■ ARTICLE ■
* Start *
Since the last post, some pretty decent progress was made (considering my lack of coding background). The game already has some fundamental steps: gathering some resources, exchanging them for money, and a few upgrades. A basic interface is in place, which will be hopefully much-improved later but is already perfectly serviceable.

Story so far

The current state of the game sets you out as an orphan, taken in by a poor farmer. You do some work for him/her gathering up wheat (and later, wood) in exchange for meagre money. You can also upgrade your scythe (increase wheat harvested per click), basket (increase maximum wheat capacity) and axe (increase wood chopped per click). These different things are introduced in steps, but once you reach the furthest stage you can gather and upgrade indefinitely, for now. I added a future step, which is not yet accessible in the current build, where you decide to "explore" the field further, and eventually discover an old cave. Explore that, and it becomes identified as an abandoned mine. That will open up new resources, and eventually the dungeon.
* End *
■ TASK SET ■
A: In the game development post, what does upgrading the basket do?
B: Continue the game development post from its last sentence.
The material that comes next is separate from the game development post.

■ DATA EXTRACT ■
* Start *
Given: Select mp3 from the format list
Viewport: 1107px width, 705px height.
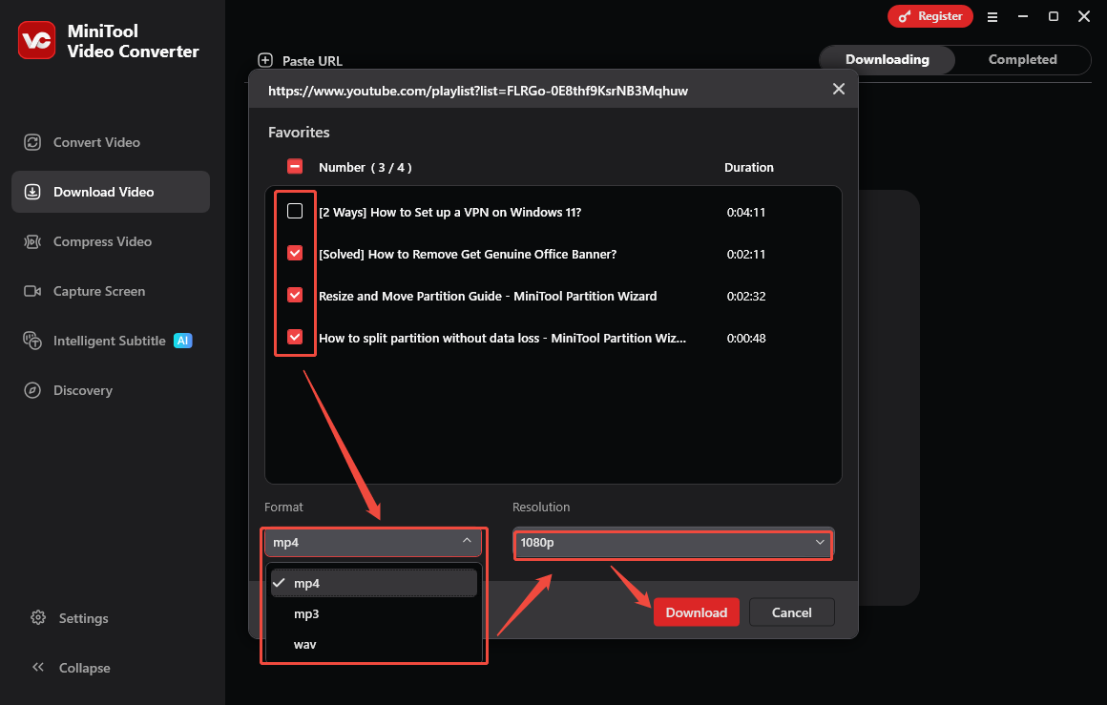Looking at the screenshot, I should click(306, 613).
* End *
■ EXERCISE RESULTS ■
A: It increases the maximum wheat capacity.

B:
UI

The UI is barebones simple, but works well enough, and displays more elements as the game progresses. My favourite little addition was tooltips, which pop up above the element and are fully formattable in HTML:

I want the game to give the player a lot of information, especially for income and outgoings, so that mousing over a resource will show a breakdown of your income and consumption, where it comes from and any bonuses applied. The player should be able to see what is causing any deficiencies and can more easily choose how to address them.

Game Design reflection

Aside from the practical progress, putting the first steps into practice were helpful at already making me reflect on my design goals.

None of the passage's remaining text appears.